Strong production and exploration from Kensington mine can only buffer its parent company, Coeur d’Alene Mines Corporation, from unexpected extra costs at mines in Mexico and Bolivia.
In a press conference Tuesday, Coeur management said they were not impressed with the corporation’s third quarter performance.
Coeur’s Palmarejo mine in Mexico hit unstable ground in a high yield section during a transition to open pit operation in the third quarter. The company plans to shore up the high yield area before it resumes excavation there, company officials said.
The San Bartolomé silver mine in Bolivia lost production due to a power outage.

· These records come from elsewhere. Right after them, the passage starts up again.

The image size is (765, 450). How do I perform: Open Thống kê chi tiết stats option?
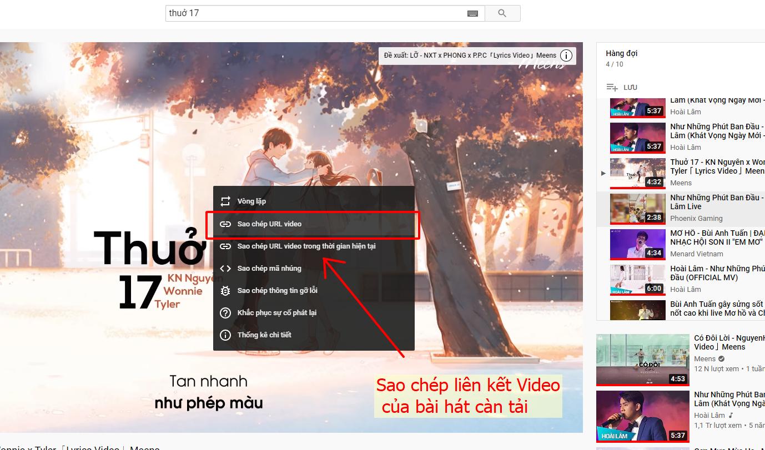pos(264,335)
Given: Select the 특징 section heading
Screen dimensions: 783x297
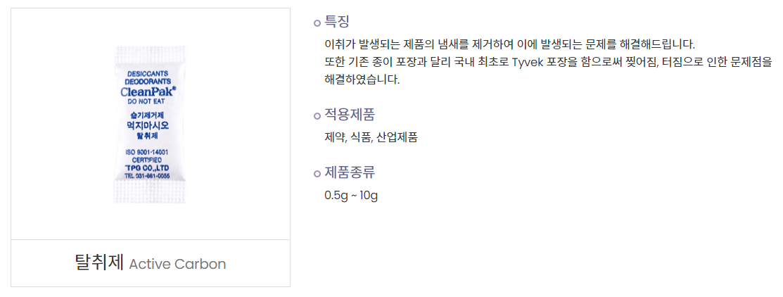Looking at the screenshot, I should point(337,22).
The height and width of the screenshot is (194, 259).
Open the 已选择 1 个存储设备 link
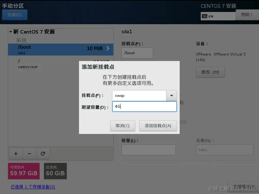pyautogui.click(x=32, y=187)
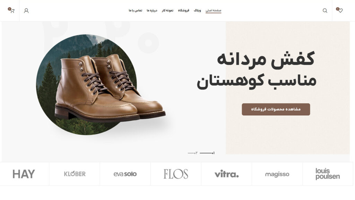
Task: Select the eva solo brand logo
Action: pyautogui.click(x=125, y=174)
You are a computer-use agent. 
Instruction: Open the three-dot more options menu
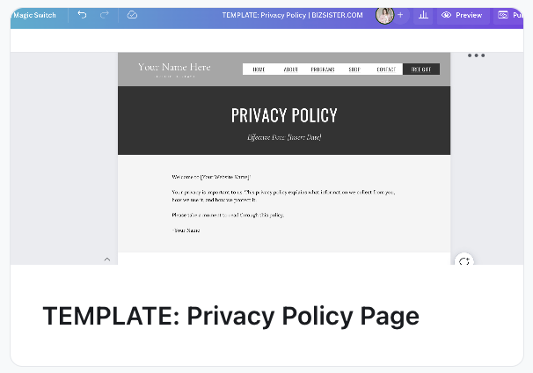476,55
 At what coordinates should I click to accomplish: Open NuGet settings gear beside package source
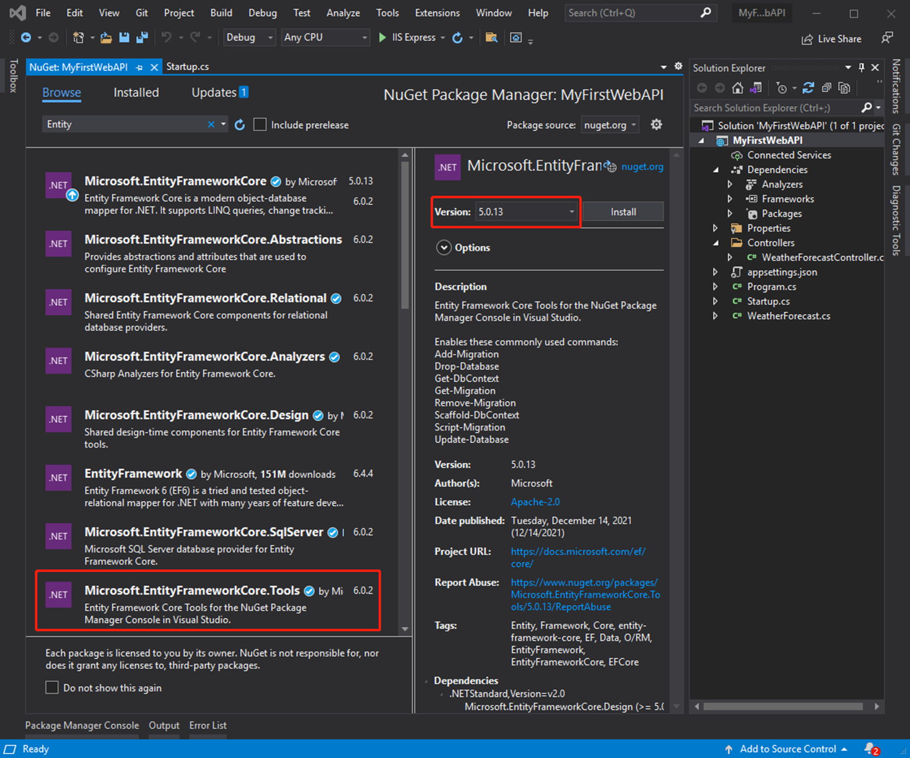point(657,125)
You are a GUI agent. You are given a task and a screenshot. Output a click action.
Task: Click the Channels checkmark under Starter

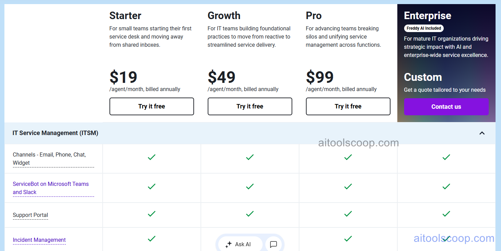click(151, 157)
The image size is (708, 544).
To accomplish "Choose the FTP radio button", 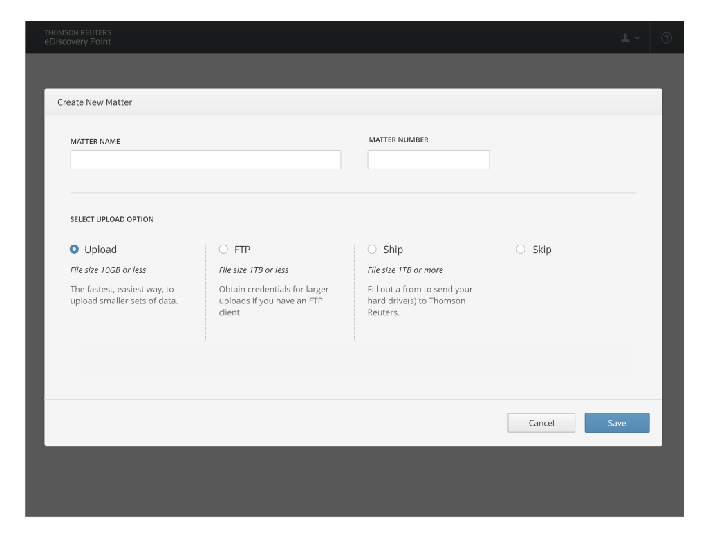I will [223, 250].
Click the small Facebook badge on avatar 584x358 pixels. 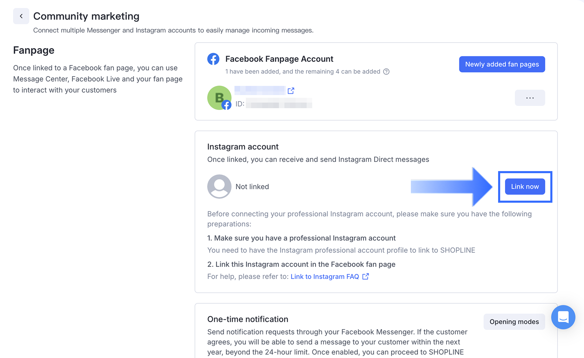tap(226, 105)
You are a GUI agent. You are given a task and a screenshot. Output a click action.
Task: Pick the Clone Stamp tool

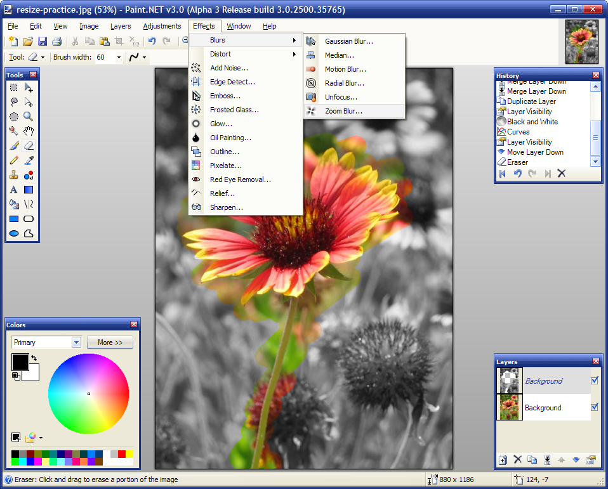[13, 175]
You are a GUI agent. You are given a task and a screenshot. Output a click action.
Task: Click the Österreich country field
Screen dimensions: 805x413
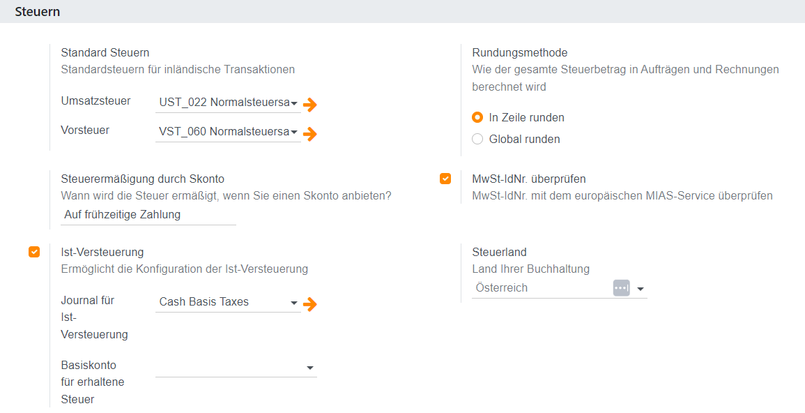(537, 288)
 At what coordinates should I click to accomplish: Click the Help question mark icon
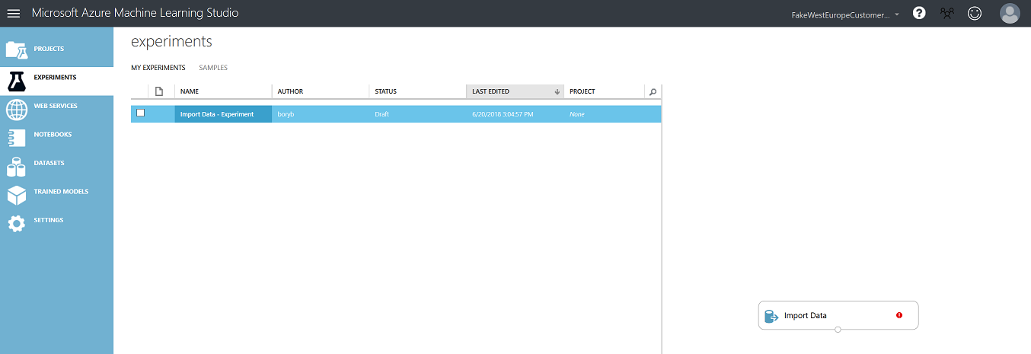point(919,14)
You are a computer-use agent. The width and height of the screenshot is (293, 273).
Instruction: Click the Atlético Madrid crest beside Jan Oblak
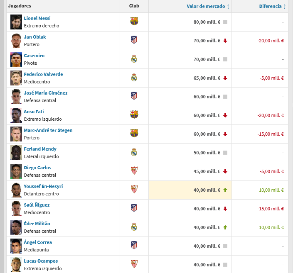(x=134, y=40)
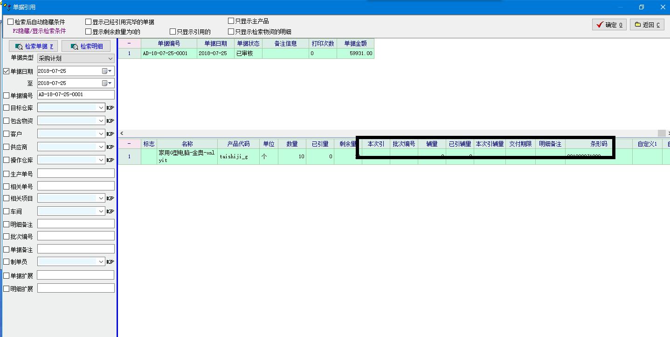Open the lookup icon next to 制单员
The height and width of the screenshot is (337, 670).
[x=110, y=262]
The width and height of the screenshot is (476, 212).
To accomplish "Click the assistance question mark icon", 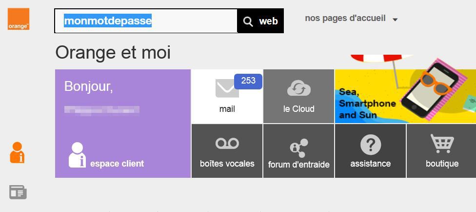I will click(370, 145).
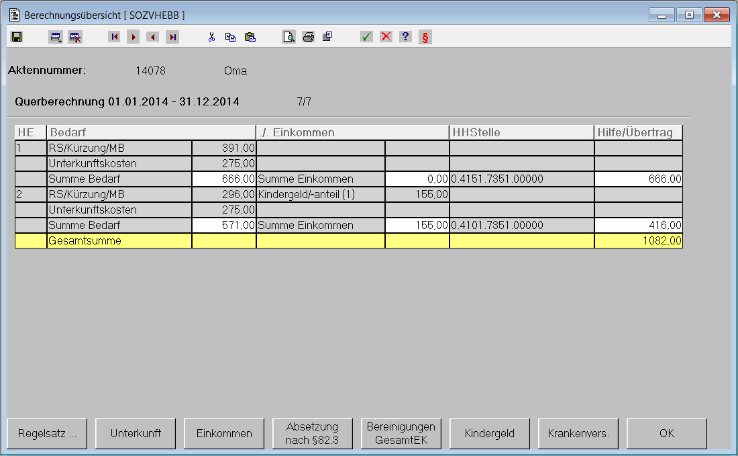Open help via blue question mark
738x456 pixels.
click(x=405, y=37)
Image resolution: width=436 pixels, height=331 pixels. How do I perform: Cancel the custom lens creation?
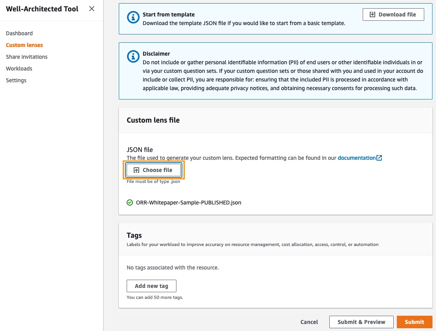(x=309, y=322)
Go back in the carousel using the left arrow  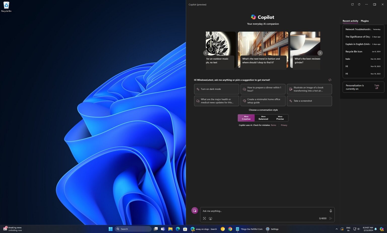tap(206, 53)
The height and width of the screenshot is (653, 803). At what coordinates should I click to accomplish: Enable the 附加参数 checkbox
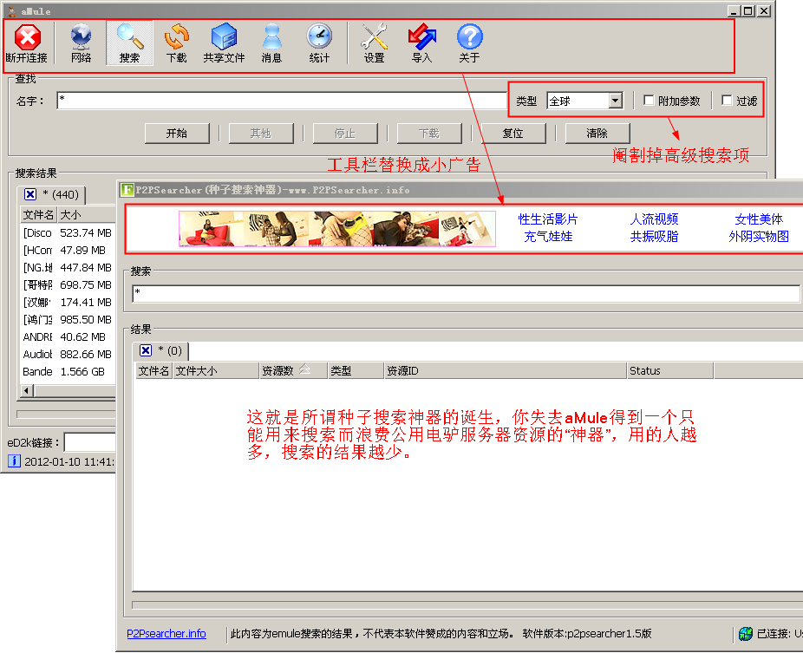(x=649, y=101)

Coeur’s production and sales of gold and silver dropped off from the second quarter of 2012.
Coeur d'Alene said Kensington and Rochester in Nevada, both increased performance.
"Our Rochester silver and gold mine in Nevada and our Kensington gold mine in Alaska continued to accelerate production rates during the quarter,” said Mitchell Krebs, Coeur president and CEO.
To date, Kensington has produced more than 54,000 ounces of gold and sales have totaled $36.5 million. Third quarter production increased 13 percent over Q2.
Kensington’s operating costs per ounce of gold dropped by 4 percent from the second quarter of 2012. Currently at $1,298, Coeur said it expects to reduce costs further to $950 per ounce in 2013. Kensington spent the last year improving efficiencies at the mine.
Production at Kensington could remain steady for many years as exploration at the site may have uncovered a large deposit. Using two drills, Kensington has discovered mineralization grading up to 1.72 ounces per short ton.
“Encouraging results were obtained from Kensington South and Elmira,” according to Coeur’s financial release.
Coeur expects a steady near term future.
"As we look ahead to 2013, we expect silver and gold production to be consistent with 2011 and 2012 levels," Krebs said.